A Knack for Finding Family
Text and Photo by Kelly Kandra Hughes
Imagine finding out you’re related to a witch who was accused at the time of the Salem witch trials. Or that your family heritage links back to Benjamin Franklin. Both discoveries happened during research by genealogy expert and history enthusiast Laurie Foulke-Green. In the former instance, Foulke-Green discovered that it was her own lineage that traced back to a Salem witch. In the latter, she made the discovery while researching the lineage of one of her genealogy clients. They both got a good laugh to learn her client’s exact relationship to Benjamin Franklin—first cousins, nine times removed.
Foulke-Green, who lives in Sandisfield, Mass. and works as a circulation assistant at the Norfolk Library, became interested in genealogy as a child in 1976. Not only was that the year the United States celebrated its bicentennial, but it was also when “Roots,” Alex Haley’s best-selling book, was published. “I liked being curious and learning about history,” Foulke-Green says. “My parents were also interested in genealogy and doing their own research. I liked looking through the genealogy book my mom had created.”

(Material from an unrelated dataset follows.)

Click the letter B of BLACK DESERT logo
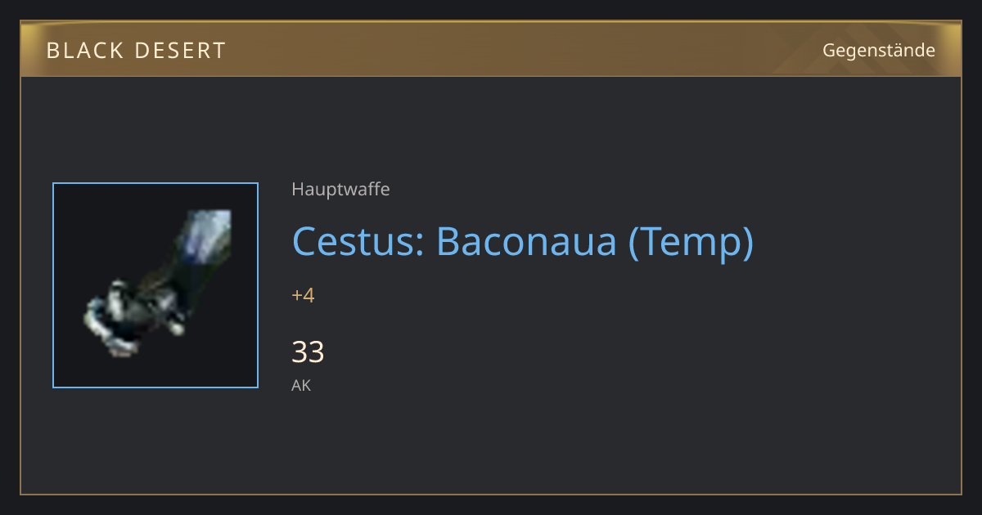Image resolution: width=982 pixels, height=515 pixels. (52, 51)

In 1992, after losing both her parents before the age of 22, Foulke-Green made it her goal to complete their family history. “There wasn’t much in my mom’s book,” she says, “because my grandfather was born out of wedlock.”
Foulke-Green had some information about her grandfather, Dr. Roy Voter Sanderson, a beloved physician in Winsted who delivered Ralph Nader. From Roy’s birth certificate, she knew his birth date, his mother’s name and the small Maine town where he was born. So, Foulke-Green began writing letters. She started with town halls, and from there she tracked down a book published by her long-lost relatives that included information about her great-grandmother. One hundred years after Foulke-Green’s grandfather was born, she solved the mystery of her family lineage. Her grandfather had been the result of a relationship between a hotel owner and a commercial traveler. The hotel owner gave the baby up for adoption in Boston, where he was adopted by the Sanderson family in Vermont. After attending the University of Vermont, Roy Voter Sanderson moved to Hartford, then New Hartford, before finally settling in Winsted.
Nowadays, Foulke-Green doesn’t have to rely on correspondence with town halls, 4-1-1 information, or telephone books to track down contacts. She uses resources like Ancestry.com, Fold 3 (an online database for military records), Family Search (an online database of family trees and genealogical records), and Newspapers.com. “It’s so much fun to help people find out about their ancestry. Some people don’t know anything about it. If you don’t do the research, you’ll never know who’s in your history.”
Foulke-Green knows this truth firsthand. From the information she learned about her great-grandmother, Foulke-Green started contacting distant relatives. One of them was Quentin Roosevelt DeNio, a World War II veteran who lived in Minnesota. They began writing letters to each other and corresponded until DeNio’s death in 2017. At the same time, Foulke-Green also contacted DeNio’s sister, from whom he was estranged. She received Xerox copies of their old family photos from DeNio’s niece. When Foulke-Green learned that DeNio’s grandfather had died while he was serving on the island of Saipan in the Pacific theater and that he had not been granted leave to say goodbye, she did an ink drawing of his grandfather and sent it to DeNio. DeNio placed the portrait at the top of the stairs so he could see it every morning before he went to work.
In hindsight, Foulke-Green realizes the relationship she had with DeNio gave her a family member to share her life with after her parents died. “We wrote letters for 24 years, through all the milestones. If I never had gotten interested in genealogy, I would have missed out on this wonderful connection with Quentin, my second cousin, twice removed.”